New design is disappointment.
Black background is harsh for eyes, it’s really harder to focus on text with so much contrast.
P.S. It reminds me special colour scheme for vision disabled in Windows - it’s awful unless you specially need it.

3 Likes

The font-size is too big, I have to zoom the page to 80%.

1 Like

My, those are some large headers. I feel like the <h1> could be taken down a full 1 rem and still be effective; when it’s this large I feel like I’m looking at something made for the seeing-impaired. The other heading elements should also be made smaller.

I also agree with some of the comments above that the stark white/black scheme is rather harsh on the eyes. Especially with such bold, square heading fonts and visual elements adding a little color and less contrast might be nice.

Thanks for the feedback everyone. We’ve already incorporated some of it and we’re going to make some more incremental changes over the next few weeks. The headers in particular will be adjusted in the next round, the contrast is already reduced.

Having been part of a number of re-branding efforts I understand how goals drive the design and don’t mean to make my feedback to simple or harsh however: This is too hard on my eyes and is uncomfortable to look at. As others have stated the design is so bold it distracts from the content.

My suggestions would be

mute/soften the design so the content stands out
make the background less bright

Can have the avatar of contributors back? It can drive us to translate and improve the page, please~~

Lower the font size

sitting on a 4k screen and the font-size is enourmous

This is what i see:

This is what i wanted:

1 Like

Looks good, although maybe a bit large for documentation - but hey, that’s what zoom is there for. The biggest issue though is the breadcrumb - why on earth have you replaced our old helpful breadcrumb with back links? I often used that breadcrumb as a way to help my exploration in finding new and interesting things!

This

is far better than this

2 Likes

Yeah, I agree with you, may we keep the breadcrumb like before, it is easier to move to other interesting article

1 Like

I don’t like the new design, because I’m coming to MDN to read the content. Now on 27 inch screen i can usually max 2 paragraphs and a huge header that takes the entire screen.

Noticed a lot of people complaining about the font size. Instead of trying to find a size that works for everyone, could you implement a fluid layout?

I’d like to be able to decrease my font size, and get longer line-lengths, rather than just zooming out. This is particularly helpful for wide code examples.

Poking around in the css, you could do this by removing the following constraint:

.center {
    max-width: 87.4375em;
}

Ugh. I feel like it’s shouting at me and have already adjusted my zoom to 80%. Even with that, there is too much white space.

I actually use this site extensively as I am still learning in some areas of development, but I’m already thinking that I will find a different resource that doesn’t hurt my eyes or my head.

I find it curious that similar feedback prior to go live on this same topic was ignored completely. As a project manager, that is highly disappointing.
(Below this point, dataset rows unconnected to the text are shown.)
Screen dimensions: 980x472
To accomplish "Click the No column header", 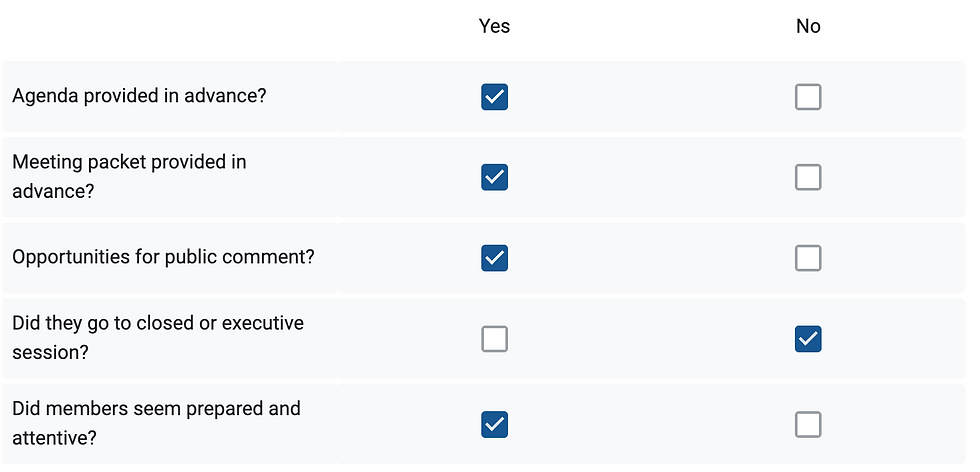I will [x=808, y=26].
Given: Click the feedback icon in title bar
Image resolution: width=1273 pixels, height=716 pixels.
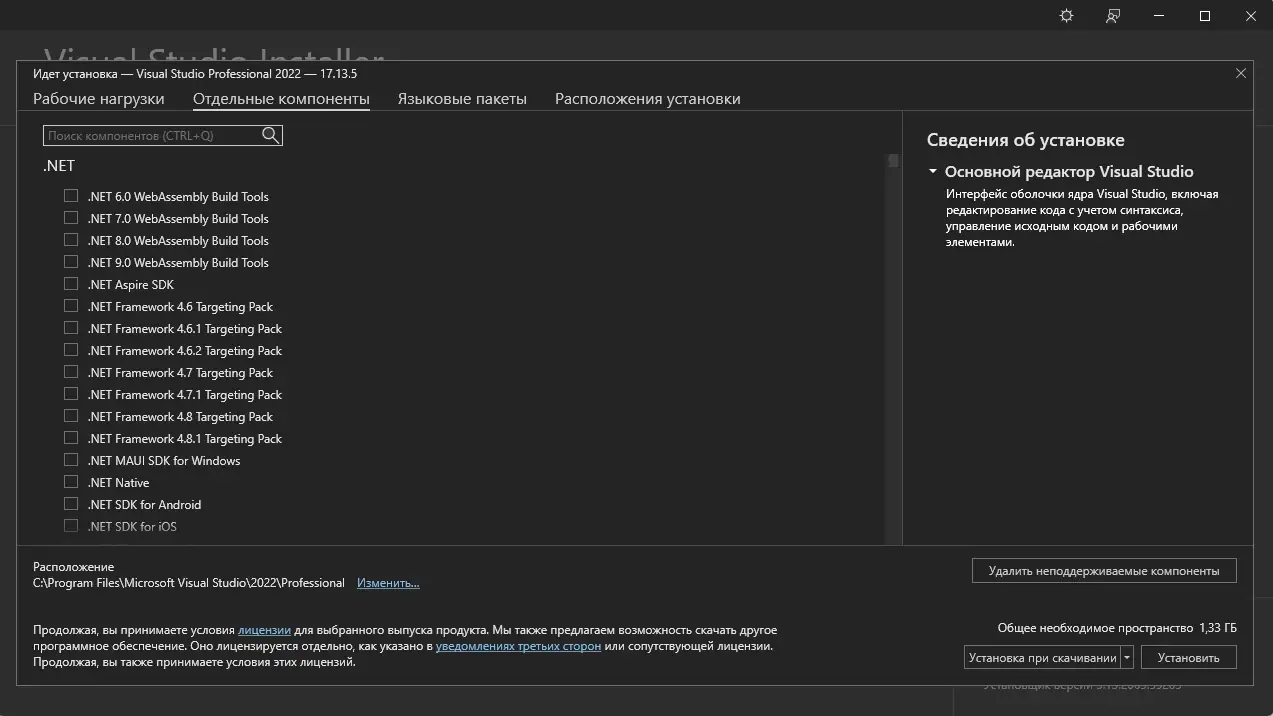Looking at the screenshot, I should [x=1113, y=16].
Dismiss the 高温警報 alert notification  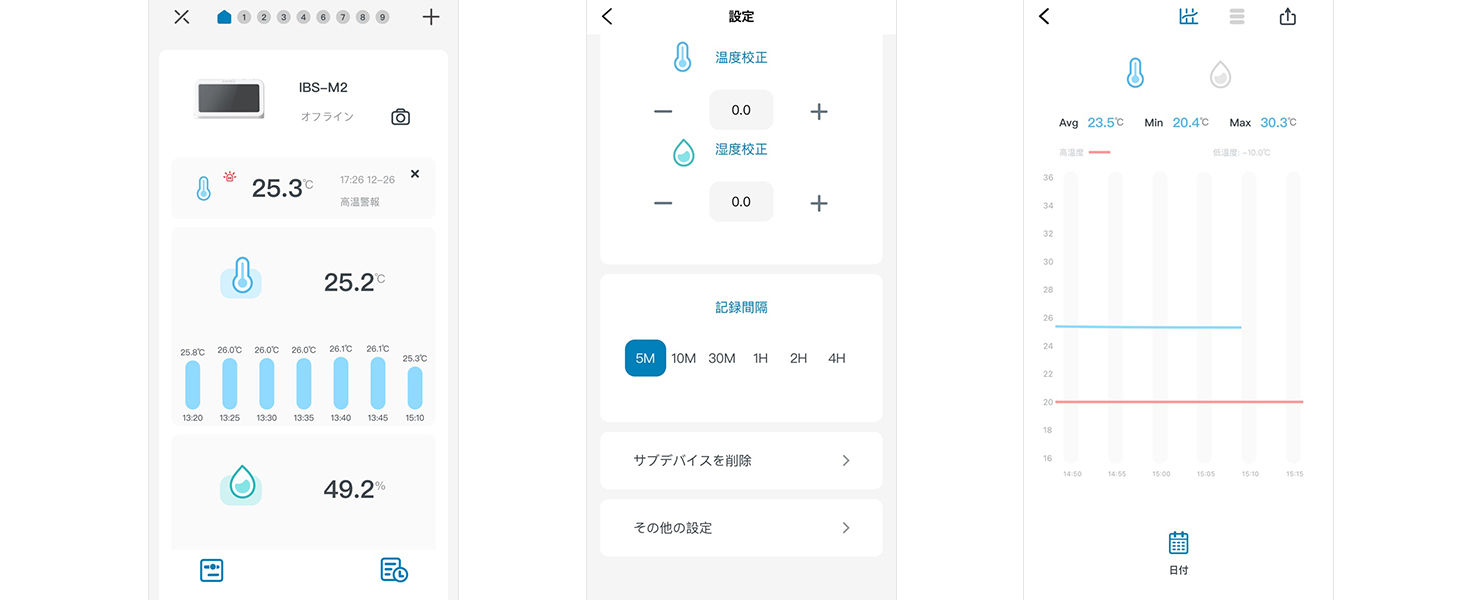click(x=415, y=173)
The size and style of headings have been adapted (as written above by @atopal) :slight_smile:

It would be weird for me to tell to front-end designers behind such a big developer oriented site that the flat/square design is a major usability downgrade. So I assume you are aware of the long disabilities list and the common opinion of it being ugly and unwelcome.

So my question is, why did MDN make such a decision?
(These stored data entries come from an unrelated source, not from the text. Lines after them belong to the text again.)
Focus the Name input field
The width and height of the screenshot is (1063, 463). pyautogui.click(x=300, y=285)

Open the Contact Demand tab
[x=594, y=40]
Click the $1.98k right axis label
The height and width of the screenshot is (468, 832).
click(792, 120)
I mean, if the company that forcibly pushed the trend (Microsoft) or other large companies that followed the trend would have any success with it, I would understand (in some degree) your sacrifice of usability in order to look “trendy”. But all I read in the forums/support/feedback pages is them causing disappointments and trying to stop leaving users and degrading reputation…
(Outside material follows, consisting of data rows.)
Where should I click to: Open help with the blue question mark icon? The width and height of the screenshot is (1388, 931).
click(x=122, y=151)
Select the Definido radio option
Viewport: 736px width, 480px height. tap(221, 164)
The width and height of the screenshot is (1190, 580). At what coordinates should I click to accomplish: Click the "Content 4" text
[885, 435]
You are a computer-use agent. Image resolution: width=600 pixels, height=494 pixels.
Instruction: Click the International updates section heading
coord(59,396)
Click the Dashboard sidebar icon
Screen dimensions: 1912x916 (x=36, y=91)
Please satisfy my curiosity. How does MDN expect to win on this losing formula?

image

Seems like you need more black padding below the bottom of the white letters (‘Terminology’ in the image). If you need to conserve vertical space, you could remove some black from above the white text.

The high-contrast design is awfully harsh on the eyes. In particular, the white-on-black highlight headings are not only hard to read themselves, but they’re so loud in the sea of white surrounding them that they almost drown out the regular text in their surroundings. It’s difficult to pick out the dark-colored links, too. It’s actively hard to read.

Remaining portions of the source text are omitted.